I am not for war, but is it sometimes necessary? Ask Americans why we are at war and you will get different answers.
We provide healthcare for other countries when thousands of Americans can't afford insurance. We put our troops in danger for another country's "freedom". We have alliances that make enemies of other countries. We supply and support Israel. All for what? How exactly does this benefit America?
Should we continue doing what we have been doing or should we just stay over here and mind our own business? I am eager to see how other atheists view this.
While you may feel frustrated with the direction of the conversation, or with another member and their comments, argumentum ad hominem is explicitly against the debate guidelines. It is unnecessary. There are more productive means of handling the situation.
Because it clearly does. If you cannot see that, and that your own position is not by the rules of political science, then you either know too little about the subject or fail to apply the knowledge you have correctly.

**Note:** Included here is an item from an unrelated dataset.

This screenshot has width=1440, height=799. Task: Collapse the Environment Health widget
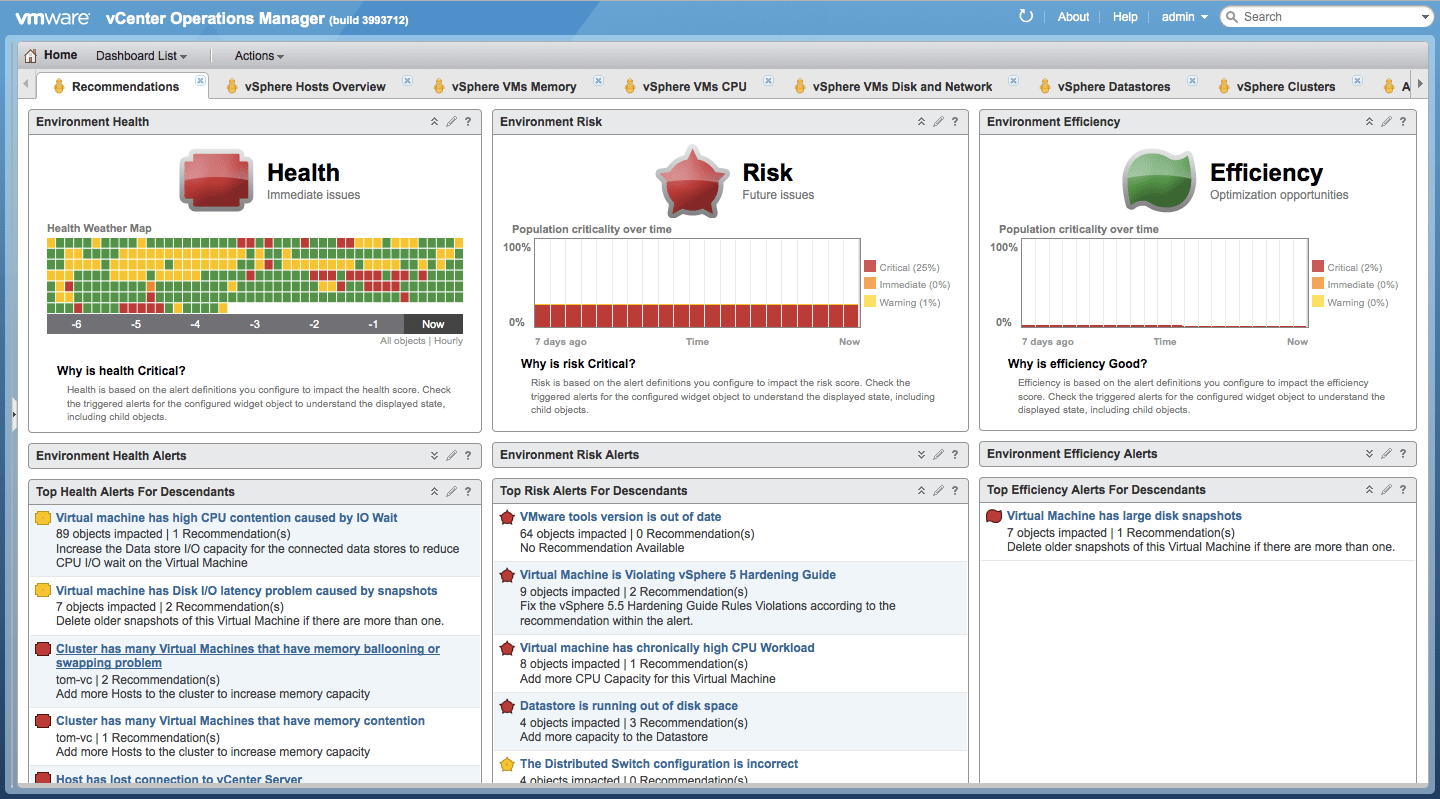click(434, 122)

Look, I have mady ideals for which I have compromises suited to the real world:
I don't like religion, but I accept the fact it exists and than some people, even amongst those I call friends, believe in something i find disgusting. I think that a person born into a position by right is wrong, yet i support my monarchy because I don't see the need to change a tradition which is deeply rooted in our history needs to be changed for a president we would never give any power. I hate mixing state and religion, but I support my country keeping the state church because we have not mixed religion and politics to a great extent, and our church is quite likely the most modern in protestantism.
These are the differencec between beeing purely idealistic and a pragmatist. The world is not perfect, neither are people, and we have to compromize perfection to fit reality.

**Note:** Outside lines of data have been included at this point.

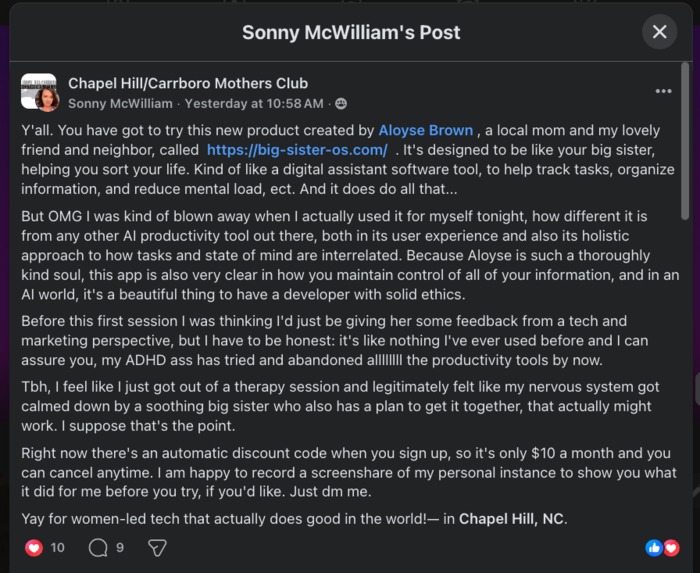The height and width of the screenshot is (573, 700).
Task: Click the author's small round profile photo
Action: tap(47, 99)
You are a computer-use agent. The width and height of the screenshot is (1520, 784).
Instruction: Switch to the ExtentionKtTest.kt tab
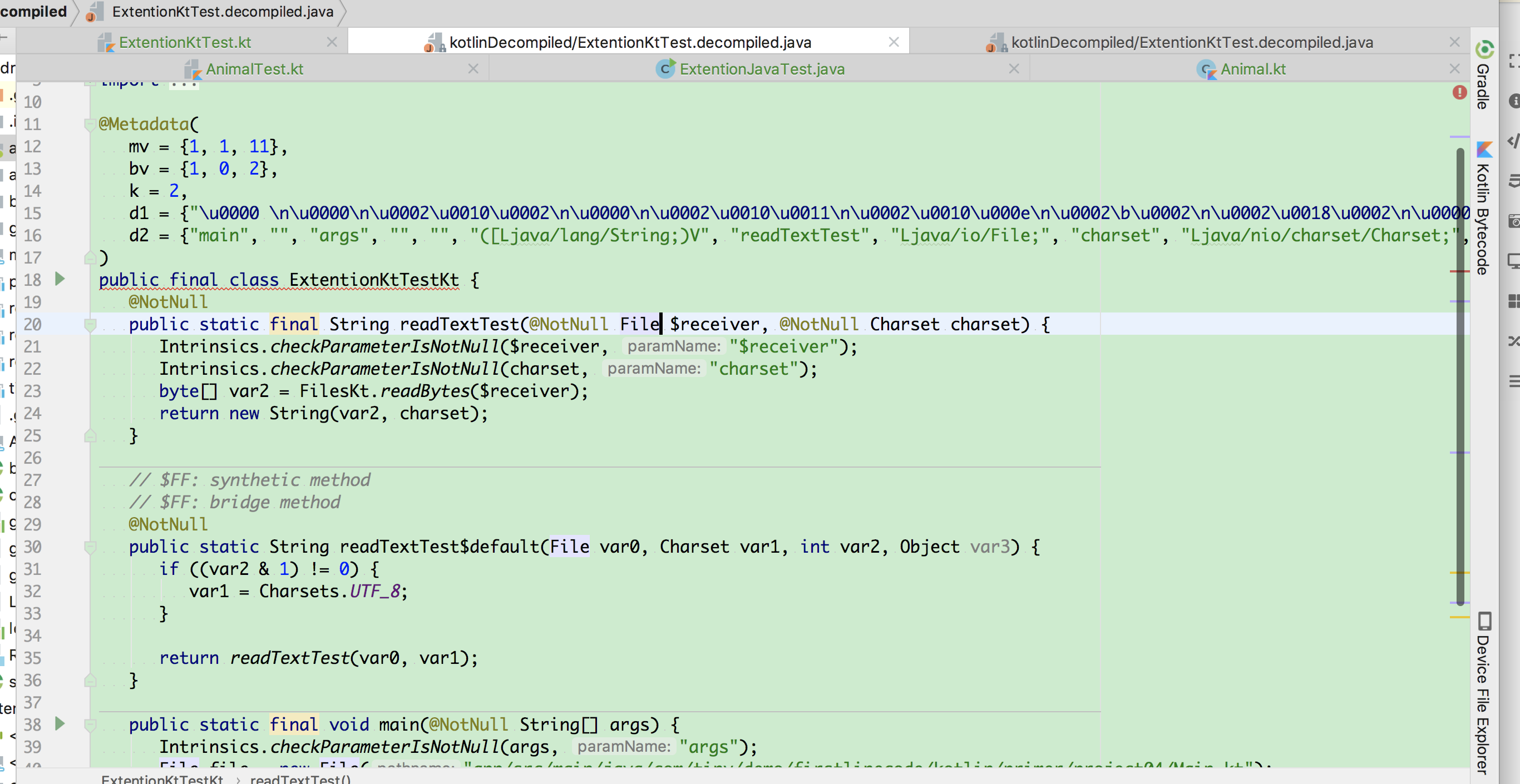coord(185,42)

I think both most educated Americans and others knows this perfectly well. That is also completely besides the point. Seeing as international politics calls for at least one superpower (we can agree that it is idealistically unpreferred, but at the same time realize that it is neccesary from a real politik standpoint), and the US did earn that by being the foremost economic and military superpower since the end of the cold war, that the country had and has a right.

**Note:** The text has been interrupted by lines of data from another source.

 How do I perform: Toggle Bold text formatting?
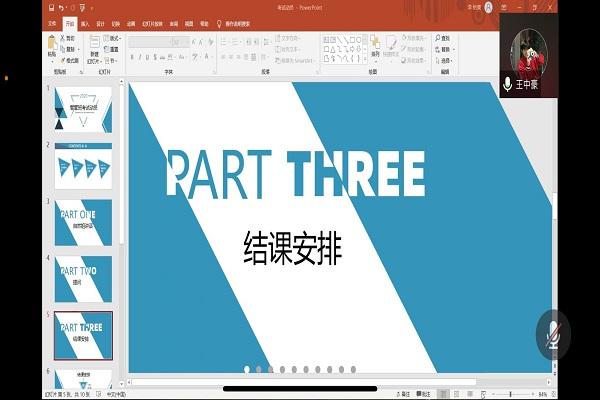pos(132,57)
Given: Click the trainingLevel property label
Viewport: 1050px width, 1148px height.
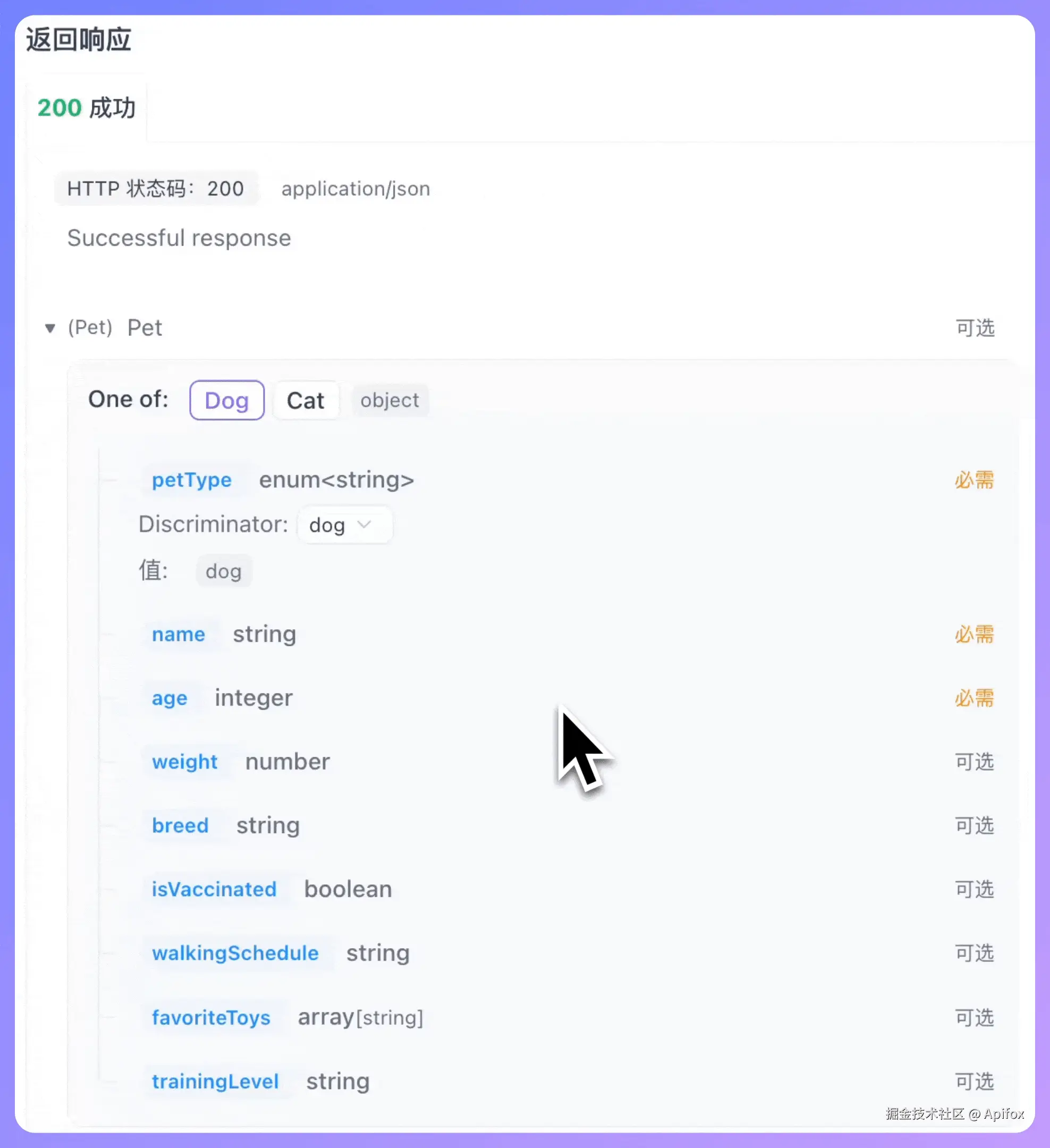Looking at the screenshot, I should click(x=215, y=1082).
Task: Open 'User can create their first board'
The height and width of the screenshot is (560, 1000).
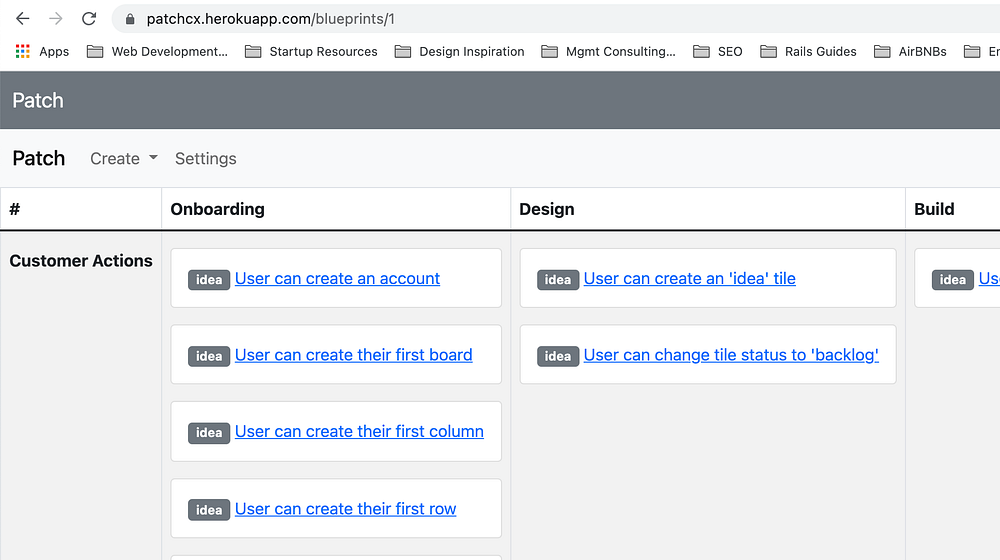Action: pos(353,355)
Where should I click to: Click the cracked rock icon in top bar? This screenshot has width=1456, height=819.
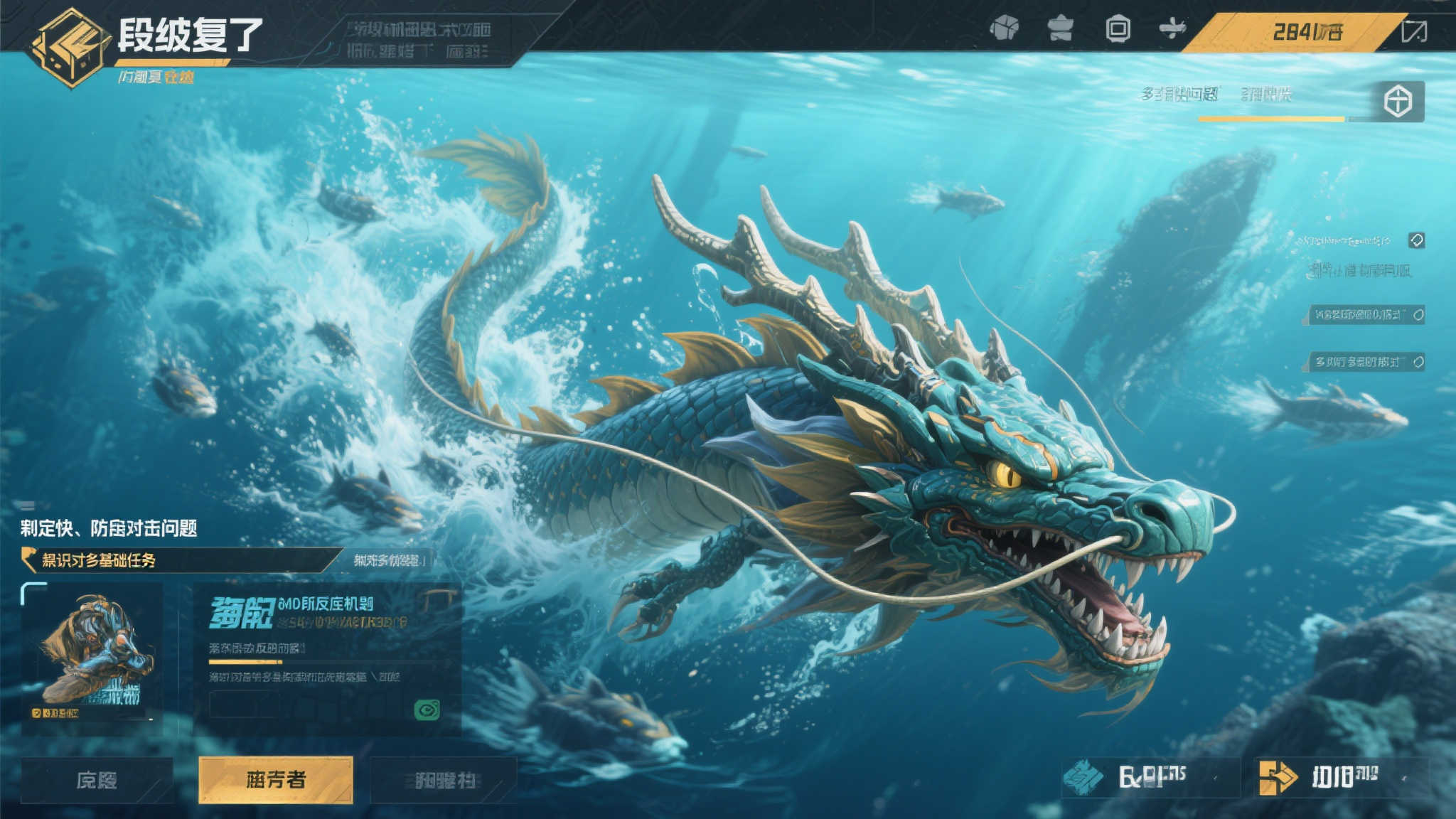[x=1004, y=29]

The other question which begs itself is, if not the US, then who? Europe has certainly lost its right for a while, along with Russia and Japan. And I don't particularly prefer the other obvious choices of Russia, India, Pakistan or Israel (nuclear powers, can't be a superpower without a military). So what do you prefer? The UN which is limp on every difficult subject? G10 or G20, which all are dependant on the US for markets and products anyway?
You are not being realistic. Ideology is good, but realism is better.
Heather, you are being purely idealistic. It's fine, even admirable, but then you cannot take part in a fact based discussion since you are arguing beliefs while I'm trying to argue interpretation of facts.
History based on ideology.. well, it's like science based on religion.